So in the news this week. There is a trade deal between the United States of America and the United Kingdom. There is a renewed accord between Russia and China on the anniversary of the end of the Second World War. There is a new Pope in Rome. The cast of characters: Donald Trump, Keir Starmer, Xi Jinping, Vladimir Putin, with a thousand loyal party men, a hundred cardinals and Lord Mandelson in attendance.

If we put this all into the longest possible historical context — short of Robin Fox’s suggestion that we are still Palaeolithic man and short of the Weinsteins’ suggestion that we need A Hunter-Gatherer’s Guide to the 20th century — then we have to refer back to the history than began with St Peter.

Everything that divides East and West comes down to three historical accidents. The first is that St Peter was martyred in Rome (c. AD 68), the capital of the Roman Empire. The second historical accident is that Constantine adopted Christianity for his cause at the Battle of Milvian Bridge (312) and then adopted it for the empire when he became emperor. The third historical accident is that Constantine moved his capital to Byzantion in the East (330) and thus created the astonishing situation in which Rome was not the centre of Rome and, a few centuries later, that Rome the city was not even part of Rome the empire.

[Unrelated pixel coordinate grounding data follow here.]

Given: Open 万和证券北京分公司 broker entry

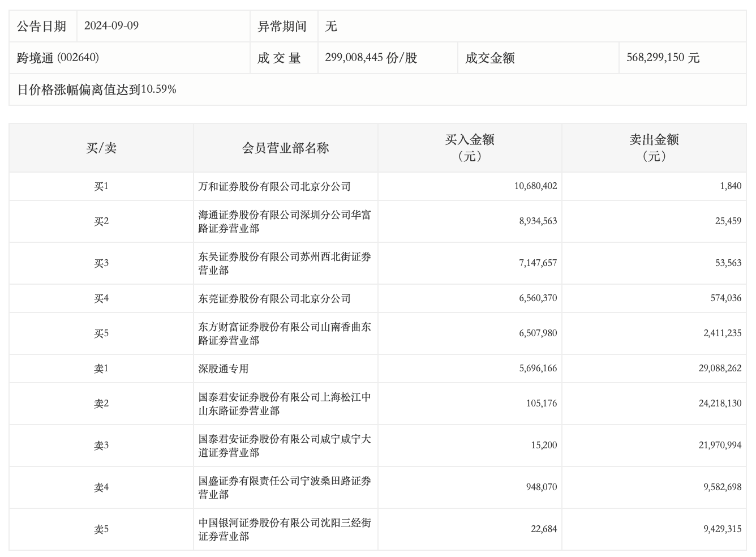Looking at the screenshot, I should point(274,187).
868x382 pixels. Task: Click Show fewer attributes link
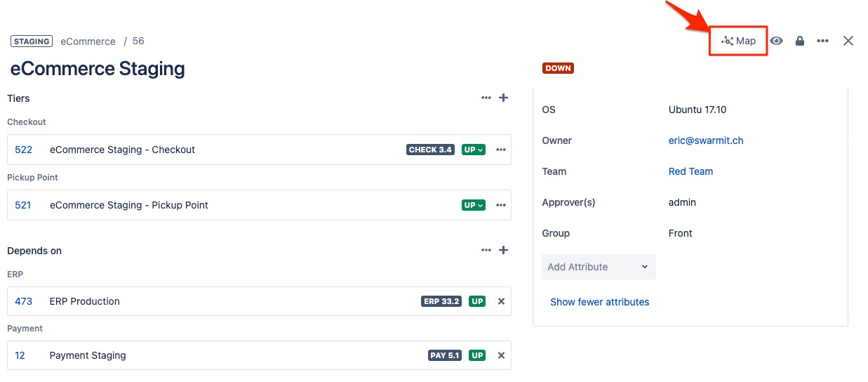click(x=599, y=302)
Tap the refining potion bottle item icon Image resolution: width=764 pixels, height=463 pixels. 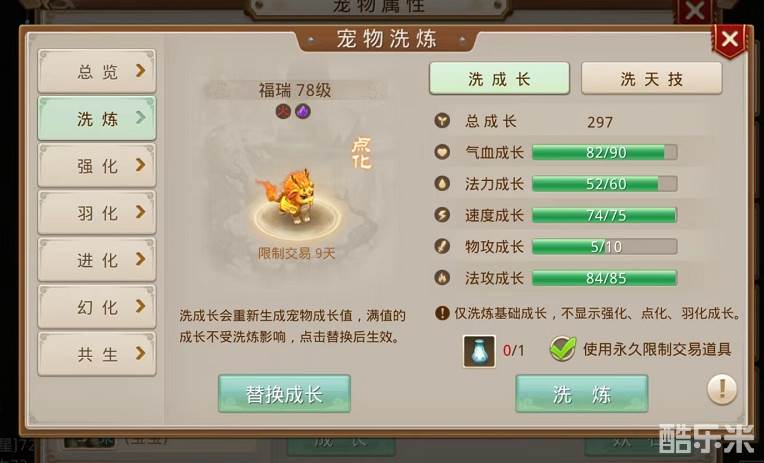(479, 351)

These historical accidents have vast salience in May 2025.

Why? For a very simple reason.

No Papacy, no states.

The world until, let’s say, Pope Gelasius (d. 496), was a world of empires, where an empire was, as I said recently, a cancerous entity: an entity that was fluid, in the sense that it had frontiers, not borders, and was solipsistic, in the sense that it recognised the right of no other ruling order to exist. It recognised other empires de facto but not de iure. If Sargon the Great could conquer you, he would. Ditto for Rameses, Xerxes, Alexander, Caesar, Attila, Charlemagne, Genghis, Tamerlane, Suleyman, Napoleon, Hitler, Stalin. Actually, those last three were in breach of strict order: which is why reactions to Napoleon, Hitler and Stalin were not simply that of fear but of moral contempt: since they breached our sense that such cancerous solipsistic activity was no longer cricket. The new cricket, since, say, 1600 had been a state cricket. Where the state was not the empire. Whereas the empire was solipsistic and expansionary, the state more or less knew its place: it could still engage in colonial activity, but only within strict limits, as established in the rising laws of peace and laws of war in Europe and, after the 19th century, the entire world. Now we live in a world of states.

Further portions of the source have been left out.